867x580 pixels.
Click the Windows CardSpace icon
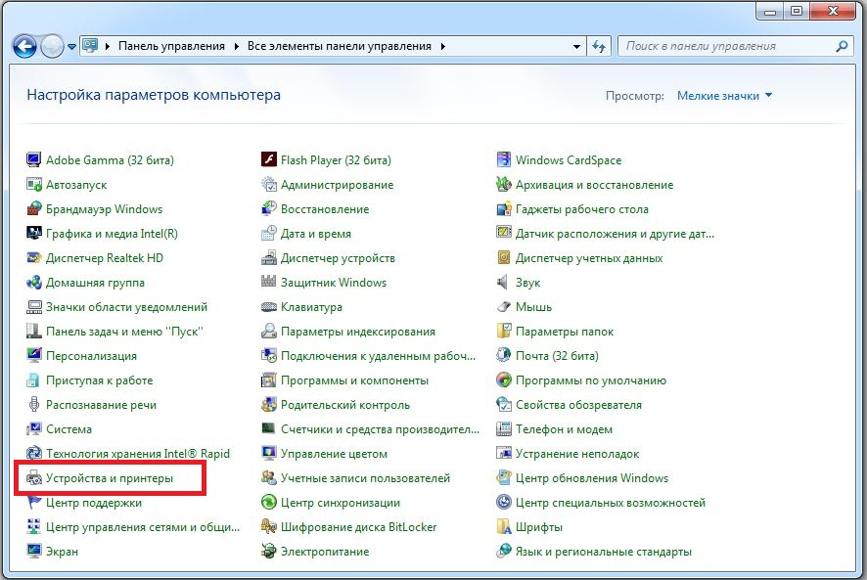pos(504,160)
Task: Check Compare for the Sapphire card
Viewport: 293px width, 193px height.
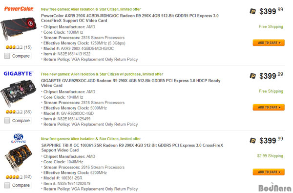Action: [7, 185]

◆ PROBLEM DETAILS ◆
An exact copy of the data is required, with the pictures excluded.

◆ SOLUTION FOR THIS PROBLEM ◆
867x580 pixels.
Click the Windows CardSpace icon
pos(504,160)
Task: Check Compare for the Sapphire card
Viewport: 293px width, 193px height.
Action: [7, 185]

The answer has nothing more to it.